Viewing the foregoing allegations in conjunction with supportive record evidence in the light most favorable to Hill as non-movant, it is clear that various issues of disputed fact exist sufficient to survive summary judgment on Hill's Fourteenth Amendment claims. If Hill is able to persuade a jury that Defendants engaged in suggestive identification techniques and deliberately suppressed items of exculpatory evidence, he will have made out a clear claim for violation of his due process rights under the Fourteenth Amendment. This is conduct that was "clearly established" as violative of constitutional rights and actionable under § 1983 at the time of Hill's initial prosecution in 1992. See Brown v. Miller, 519 F.3d 231, 238 (5th Cir. 2008)("By 1967, a public official's concealment of exculpatory evidence was a constitutional violation in this circuit."). Defendants are not entitled to qualified immunity on this claim. Further, it is no answer, as Defendants contend, that the issuance of a warrant by a neutral magistrate or an indictment by a grand jury would somehow attenuate the taint of the procedures employed if they are proven to have been suggestive and deliberately suppressive of exculpatory evidence. See Hand v. Gary, 838 F.2d 1420, 1428 (5th Cir. 1988)("Any misdirection of the magistrate or the grand jury by omission or commission perpetuates the taint of the original official behavior."); Good v. Curtis, 601 F.3d 393, 400 (5th Cir. 2010)("[T]o the extent that this doctrine applies to the Fourteenth Amendment, Curtis's failure to disclose that he manipulated the lineup or that Doe's resulting testimony may have been tainted preserve the causal chain.")
A "longstanding principle of judicial restraint requires that courts avoid reaching constitutional questions in advance of the necessity of deciding them." Camreta v. Greene, 131 S.Ct. 2020, 2031, 179 L.Ed.2d 1118 (2011)(citing Lying v. Northwest Indian Cemetery Protective Assn., 485 U.S. 429, 445, 108 S.Ct. 1319, 99 L.Ed.2d 534 (1988)). However, the regular policy of constitutional avoidance does not always fit the qualified immunity situation, because "it threatens to leave standards of official conduct permanently in limbo," such that officials may persist in challenged practices, knowing they can avoid liability in future damages actions. Id. Thus, although the Court resolves Hill's Fourth Amendment claims on limitations grounds, it is necessary to address the substantive validity of any such claims as a prudential matter as well as for purposes of application of the relevant limitations periods.
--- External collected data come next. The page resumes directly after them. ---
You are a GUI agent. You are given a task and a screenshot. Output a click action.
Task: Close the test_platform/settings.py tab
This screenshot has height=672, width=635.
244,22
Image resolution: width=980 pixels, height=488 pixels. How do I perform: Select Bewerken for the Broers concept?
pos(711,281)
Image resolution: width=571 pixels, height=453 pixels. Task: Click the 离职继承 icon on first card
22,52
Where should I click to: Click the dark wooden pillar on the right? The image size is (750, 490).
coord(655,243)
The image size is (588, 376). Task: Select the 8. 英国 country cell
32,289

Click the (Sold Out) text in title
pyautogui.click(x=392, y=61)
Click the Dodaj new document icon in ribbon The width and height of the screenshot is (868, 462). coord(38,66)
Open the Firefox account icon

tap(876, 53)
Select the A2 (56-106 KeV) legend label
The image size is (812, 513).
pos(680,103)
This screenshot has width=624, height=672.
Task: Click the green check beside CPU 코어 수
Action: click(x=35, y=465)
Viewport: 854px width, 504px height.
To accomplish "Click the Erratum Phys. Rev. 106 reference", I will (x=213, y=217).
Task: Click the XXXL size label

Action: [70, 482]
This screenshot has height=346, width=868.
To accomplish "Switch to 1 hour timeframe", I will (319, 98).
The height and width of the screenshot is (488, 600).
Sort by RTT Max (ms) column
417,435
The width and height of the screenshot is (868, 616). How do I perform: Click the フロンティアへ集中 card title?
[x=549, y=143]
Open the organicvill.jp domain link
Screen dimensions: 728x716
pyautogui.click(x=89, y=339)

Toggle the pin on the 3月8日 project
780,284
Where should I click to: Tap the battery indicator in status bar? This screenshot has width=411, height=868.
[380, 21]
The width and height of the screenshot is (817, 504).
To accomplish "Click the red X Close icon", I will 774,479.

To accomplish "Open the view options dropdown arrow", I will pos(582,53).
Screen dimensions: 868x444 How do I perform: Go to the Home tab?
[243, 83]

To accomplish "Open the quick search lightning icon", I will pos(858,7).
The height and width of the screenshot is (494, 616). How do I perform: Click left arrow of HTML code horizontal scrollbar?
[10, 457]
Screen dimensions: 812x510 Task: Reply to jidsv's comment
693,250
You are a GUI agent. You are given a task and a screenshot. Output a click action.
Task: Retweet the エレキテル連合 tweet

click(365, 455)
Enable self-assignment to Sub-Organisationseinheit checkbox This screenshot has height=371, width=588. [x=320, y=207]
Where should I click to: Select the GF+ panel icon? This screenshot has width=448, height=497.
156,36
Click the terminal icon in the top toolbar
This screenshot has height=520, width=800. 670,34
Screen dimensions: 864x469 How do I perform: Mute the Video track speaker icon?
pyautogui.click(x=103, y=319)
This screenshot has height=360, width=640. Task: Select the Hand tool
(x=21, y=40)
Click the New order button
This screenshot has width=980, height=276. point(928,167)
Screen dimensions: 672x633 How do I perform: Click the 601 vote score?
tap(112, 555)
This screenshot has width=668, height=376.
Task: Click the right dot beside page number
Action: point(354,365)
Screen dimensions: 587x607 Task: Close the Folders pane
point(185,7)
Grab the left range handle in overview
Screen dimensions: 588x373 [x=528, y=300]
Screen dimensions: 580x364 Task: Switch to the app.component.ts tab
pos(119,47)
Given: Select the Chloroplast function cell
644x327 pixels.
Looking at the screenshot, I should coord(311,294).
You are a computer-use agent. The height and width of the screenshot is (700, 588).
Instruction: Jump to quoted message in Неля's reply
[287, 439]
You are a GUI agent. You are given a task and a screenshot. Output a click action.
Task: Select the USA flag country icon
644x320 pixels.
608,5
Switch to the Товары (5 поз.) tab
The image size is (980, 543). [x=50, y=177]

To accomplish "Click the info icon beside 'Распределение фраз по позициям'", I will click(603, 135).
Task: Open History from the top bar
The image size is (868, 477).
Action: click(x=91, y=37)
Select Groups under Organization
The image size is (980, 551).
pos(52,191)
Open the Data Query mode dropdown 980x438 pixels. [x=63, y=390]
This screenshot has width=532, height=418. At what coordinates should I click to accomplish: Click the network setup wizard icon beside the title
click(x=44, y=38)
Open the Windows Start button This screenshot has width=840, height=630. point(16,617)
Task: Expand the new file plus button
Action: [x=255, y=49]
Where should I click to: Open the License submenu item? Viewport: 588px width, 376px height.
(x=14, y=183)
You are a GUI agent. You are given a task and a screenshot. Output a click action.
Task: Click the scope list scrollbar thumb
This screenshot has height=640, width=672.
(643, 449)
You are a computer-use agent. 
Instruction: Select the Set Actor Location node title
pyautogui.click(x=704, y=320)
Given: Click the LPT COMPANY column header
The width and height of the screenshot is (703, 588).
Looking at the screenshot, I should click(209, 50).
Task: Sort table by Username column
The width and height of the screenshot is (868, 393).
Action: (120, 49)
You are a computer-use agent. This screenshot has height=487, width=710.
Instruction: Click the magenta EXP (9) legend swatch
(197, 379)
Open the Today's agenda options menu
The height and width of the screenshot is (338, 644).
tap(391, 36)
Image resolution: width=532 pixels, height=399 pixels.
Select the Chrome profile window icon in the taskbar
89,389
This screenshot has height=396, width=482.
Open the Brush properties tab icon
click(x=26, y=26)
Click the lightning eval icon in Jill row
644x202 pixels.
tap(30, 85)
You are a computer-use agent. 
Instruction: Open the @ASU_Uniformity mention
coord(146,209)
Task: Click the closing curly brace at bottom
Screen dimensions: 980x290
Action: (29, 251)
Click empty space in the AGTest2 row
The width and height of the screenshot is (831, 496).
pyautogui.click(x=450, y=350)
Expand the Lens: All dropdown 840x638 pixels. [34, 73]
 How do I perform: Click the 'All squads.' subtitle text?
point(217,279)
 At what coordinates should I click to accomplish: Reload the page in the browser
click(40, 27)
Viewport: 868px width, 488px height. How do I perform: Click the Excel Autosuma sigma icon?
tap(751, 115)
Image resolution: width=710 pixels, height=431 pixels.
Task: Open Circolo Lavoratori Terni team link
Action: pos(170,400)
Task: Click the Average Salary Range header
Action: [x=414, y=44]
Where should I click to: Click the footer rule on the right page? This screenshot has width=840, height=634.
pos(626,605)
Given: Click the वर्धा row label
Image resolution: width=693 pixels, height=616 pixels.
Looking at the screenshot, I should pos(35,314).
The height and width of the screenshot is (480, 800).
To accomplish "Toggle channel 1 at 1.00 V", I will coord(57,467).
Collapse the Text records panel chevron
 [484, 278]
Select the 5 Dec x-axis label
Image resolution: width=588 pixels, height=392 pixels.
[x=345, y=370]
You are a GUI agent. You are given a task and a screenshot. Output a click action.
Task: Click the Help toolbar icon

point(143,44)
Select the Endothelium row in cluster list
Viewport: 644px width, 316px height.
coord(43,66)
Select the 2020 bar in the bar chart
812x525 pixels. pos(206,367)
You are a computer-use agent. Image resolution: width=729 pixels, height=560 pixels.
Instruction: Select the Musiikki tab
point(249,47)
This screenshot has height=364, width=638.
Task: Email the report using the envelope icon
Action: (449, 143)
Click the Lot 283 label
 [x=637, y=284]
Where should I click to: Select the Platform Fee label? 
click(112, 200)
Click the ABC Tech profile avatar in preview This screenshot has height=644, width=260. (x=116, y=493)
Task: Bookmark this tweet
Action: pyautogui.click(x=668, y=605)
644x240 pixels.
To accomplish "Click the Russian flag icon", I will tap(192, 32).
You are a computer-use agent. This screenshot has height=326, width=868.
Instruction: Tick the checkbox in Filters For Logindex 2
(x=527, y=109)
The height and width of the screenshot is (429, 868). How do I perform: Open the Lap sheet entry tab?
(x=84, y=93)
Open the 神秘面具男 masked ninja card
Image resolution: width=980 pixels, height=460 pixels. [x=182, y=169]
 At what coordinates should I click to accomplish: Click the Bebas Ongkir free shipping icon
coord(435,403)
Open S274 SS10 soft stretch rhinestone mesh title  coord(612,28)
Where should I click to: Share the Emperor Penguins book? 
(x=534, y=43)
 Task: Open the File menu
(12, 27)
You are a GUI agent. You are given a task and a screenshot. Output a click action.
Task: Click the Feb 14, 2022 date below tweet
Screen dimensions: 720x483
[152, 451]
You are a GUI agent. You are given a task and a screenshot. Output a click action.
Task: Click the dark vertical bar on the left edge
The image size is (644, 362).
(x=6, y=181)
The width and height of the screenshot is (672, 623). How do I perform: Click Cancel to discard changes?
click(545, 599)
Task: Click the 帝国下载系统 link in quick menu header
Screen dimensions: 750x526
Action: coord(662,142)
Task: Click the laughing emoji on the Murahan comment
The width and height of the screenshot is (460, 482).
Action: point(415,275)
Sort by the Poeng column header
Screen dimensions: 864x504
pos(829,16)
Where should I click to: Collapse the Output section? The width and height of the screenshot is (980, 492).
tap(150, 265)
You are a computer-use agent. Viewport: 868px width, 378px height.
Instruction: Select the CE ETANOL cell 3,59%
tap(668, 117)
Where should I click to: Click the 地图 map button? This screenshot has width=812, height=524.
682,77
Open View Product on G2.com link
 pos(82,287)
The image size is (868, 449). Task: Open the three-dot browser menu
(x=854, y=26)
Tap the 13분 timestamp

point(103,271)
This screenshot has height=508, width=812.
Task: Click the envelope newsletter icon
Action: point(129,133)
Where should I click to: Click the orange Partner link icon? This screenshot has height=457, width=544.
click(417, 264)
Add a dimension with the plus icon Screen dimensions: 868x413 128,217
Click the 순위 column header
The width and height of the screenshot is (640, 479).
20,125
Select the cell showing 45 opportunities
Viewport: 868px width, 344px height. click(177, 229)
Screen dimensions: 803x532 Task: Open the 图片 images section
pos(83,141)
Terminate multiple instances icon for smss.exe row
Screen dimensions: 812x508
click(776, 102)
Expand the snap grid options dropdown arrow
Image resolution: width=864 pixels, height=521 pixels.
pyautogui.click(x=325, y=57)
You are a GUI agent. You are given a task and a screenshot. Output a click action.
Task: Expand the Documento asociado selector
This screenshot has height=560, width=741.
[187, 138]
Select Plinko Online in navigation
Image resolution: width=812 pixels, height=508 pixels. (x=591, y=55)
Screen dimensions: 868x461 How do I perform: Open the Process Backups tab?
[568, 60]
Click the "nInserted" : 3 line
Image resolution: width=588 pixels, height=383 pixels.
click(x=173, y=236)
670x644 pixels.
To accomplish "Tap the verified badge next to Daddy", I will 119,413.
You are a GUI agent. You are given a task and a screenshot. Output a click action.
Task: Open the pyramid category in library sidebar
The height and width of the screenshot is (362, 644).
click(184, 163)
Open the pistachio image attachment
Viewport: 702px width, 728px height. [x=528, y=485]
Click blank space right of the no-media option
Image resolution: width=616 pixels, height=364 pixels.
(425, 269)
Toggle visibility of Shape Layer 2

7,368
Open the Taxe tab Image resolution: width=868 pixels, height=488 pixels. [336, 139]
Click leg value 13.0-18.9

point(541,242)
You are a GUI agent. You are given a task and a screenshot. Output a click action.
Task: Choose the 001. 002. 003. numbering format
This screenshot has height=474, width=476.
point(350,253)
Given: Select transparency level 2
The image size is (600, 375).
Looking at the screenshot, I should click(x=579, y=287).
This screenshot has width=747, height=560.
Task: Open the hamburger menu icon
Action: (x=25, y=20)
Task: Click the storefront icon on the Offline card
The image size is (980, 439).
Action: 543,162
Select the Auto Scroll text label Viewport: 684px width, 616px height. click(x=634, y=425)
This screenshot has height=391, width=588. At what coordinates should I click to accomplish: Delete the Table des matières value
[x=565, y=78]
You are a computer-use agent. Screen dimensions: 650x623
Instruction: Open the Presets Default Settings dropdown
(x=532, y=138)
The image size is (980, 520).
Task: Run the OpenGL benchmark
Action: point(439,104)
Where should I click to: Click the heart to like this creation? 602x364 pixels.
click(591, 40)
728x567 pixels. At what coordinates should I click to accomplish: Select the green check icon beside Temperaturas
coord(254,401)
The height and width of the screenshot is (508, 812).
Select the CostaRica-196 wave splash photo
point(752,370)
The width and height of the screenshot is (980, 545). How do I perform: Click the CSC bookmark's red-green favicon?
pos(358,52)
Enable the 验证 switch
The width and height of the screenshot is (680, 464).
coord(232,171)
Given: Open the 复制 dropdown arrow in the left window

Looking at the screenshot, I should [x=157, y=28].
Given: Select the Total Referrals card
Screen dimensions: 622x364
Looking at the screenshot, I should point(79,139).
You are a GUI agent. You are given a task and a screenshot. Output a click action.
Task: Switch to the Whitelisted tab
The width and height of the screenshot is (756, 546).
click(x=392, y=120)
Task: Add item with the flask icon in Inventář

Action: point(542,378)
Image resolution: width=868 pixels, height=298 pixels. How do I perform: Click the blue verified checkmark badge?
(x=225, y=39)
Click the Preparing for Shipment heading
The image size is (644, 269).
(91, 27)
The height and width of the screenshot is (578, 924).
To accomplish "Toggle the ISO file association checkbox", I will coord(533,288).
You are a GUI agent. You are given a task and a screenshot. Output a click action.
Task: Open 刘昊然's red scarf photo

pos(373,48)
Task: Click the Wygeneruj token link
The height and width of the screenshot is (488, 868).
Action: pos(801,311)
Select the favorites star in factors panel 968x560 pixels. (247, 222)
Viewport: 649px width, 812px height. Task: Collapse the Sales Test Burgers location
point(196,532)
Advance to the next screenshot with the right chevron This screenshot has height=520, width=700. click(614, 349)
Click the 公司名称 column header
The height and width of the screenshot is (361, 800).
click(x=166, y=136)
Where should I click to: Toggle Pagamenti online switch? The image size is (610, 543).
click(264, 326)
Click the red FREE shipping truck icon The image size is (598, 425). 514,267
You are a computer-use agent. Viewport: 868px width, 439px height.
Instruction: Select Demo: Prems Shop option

As to Hill's claim of an unreasonable seizure under the Fourth Amendment, made actionable under § 1983, Defendants also focus in large measure on the notion that Hill cannot demonstrate an absence of probable cause for his arrest. This, Defendants contend is fatal to his claim. (See. Rec. Doc. 105-1 at 1). They further argue that the issuance of an arrest warrant by a magistrate as well as indictment by a grand jury further insulate Defendants from liability under § 1983. (Rec. Doc. 105-1 at 8). The Court is not inclined to agree with this overly simplified interpretation of Fourth Amendment jurisprudence in this area.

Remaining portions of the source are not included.